» WHAT TO DO:
- a) In the column about shifting power in the markets, where does Wolseley meet the regulator and the politician?
- b) Quote the column about shifting power in the markets from "Wolseley is there" to "deeply unfashionable go-between.".
— begin SOURCE TEXT —
One of the fascinations of the markets is watching the ebb and flow of power amongst various institutions, individuals and other groups.

In the last few years we have seen power shift comprehensively from borrowers to lenders. Doubtless it will shift back at some point. We have also seen power shift from private sector masters of the universe to the public sector: central bankers, politicians and taxpayers.

Within banks we have seen power ebb away from investment bankers to commercial and retail bankers; only for it to switch straight back as investment banking earnings have surged and consumers’ travails have hit retail banks.

On trading floors, traders rule the roost once again. He who makes the price, and has capital to commit, is master of all he surveys. Meanwhile, bank salespeople’s relationships are almost worthless.

The ebb and flow of power can do remarkable things. A Thursday evening in July finds Wolseley in the bar of a hotel which he has never previously felt any inclination to visit. A hotel moreover where no one reading this column is likely ever to have been. And make no mistake it is the ebb and flow of power which has compelled Wolseley to be there. Power is on the move and it behoves us all to watch from whence it drains and – most importantly – to where it accrues.

Wolseley is there to introduce a regulator and a politician to each other. Both are keen to meet, but both don’t want to be seen to meet: hence the deeply unfashionable hotel rendezvous and the deeply unfashionable go-between.

The politician is currently not in power, but with an election pending and the polls set fair, power is accruing to her. Hence the regulator’s desire to meet, but to meet clandestinely. He has briefed the current government, but what really matters is what the opposition plan to do, for they will likely soon be able to implement their policies.

As it happens, the hotel was in London and the regulator and politician concerned were both British, but similar scenes were played out in Washington DC before the November elections, and are being played out in Brussels and Frankfurt as you read this.

A theme from that meeting relevant to us all was the way in which shifts in power undermine those who are nominally in charge. The UK has little power in Europe at the moment because Europeans read the polls and see that the current government will soon lose office. After that election, it is likely that a new Conservative government would neuter the Financial Services Authority.
— end SOURCE TEXT —
— begin DATA SECTION —
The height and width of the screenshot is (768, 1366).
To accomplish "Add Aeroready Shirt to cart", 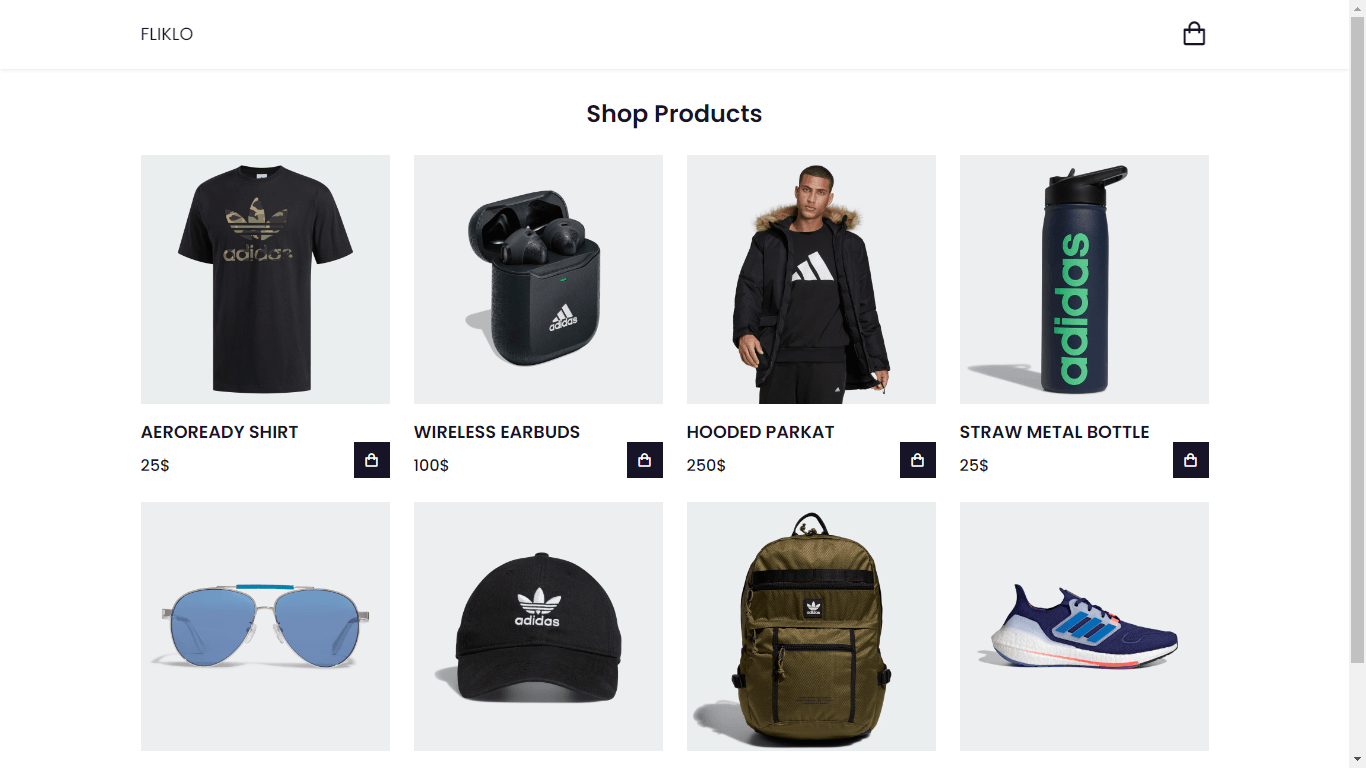I will (x=372, y=460).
— end DATA SECTION —
» SOLUTIONS FOR EACH TASK:
- a) In the bar of a hotel in London.

- b)
Wolseley is there to introduce a regulator and a politician to each other. Both are keen to meet, but both don’t want to be seen to meet: hence the deeply unfashionable hotel rendezvous and the deeply unfashionable go-between.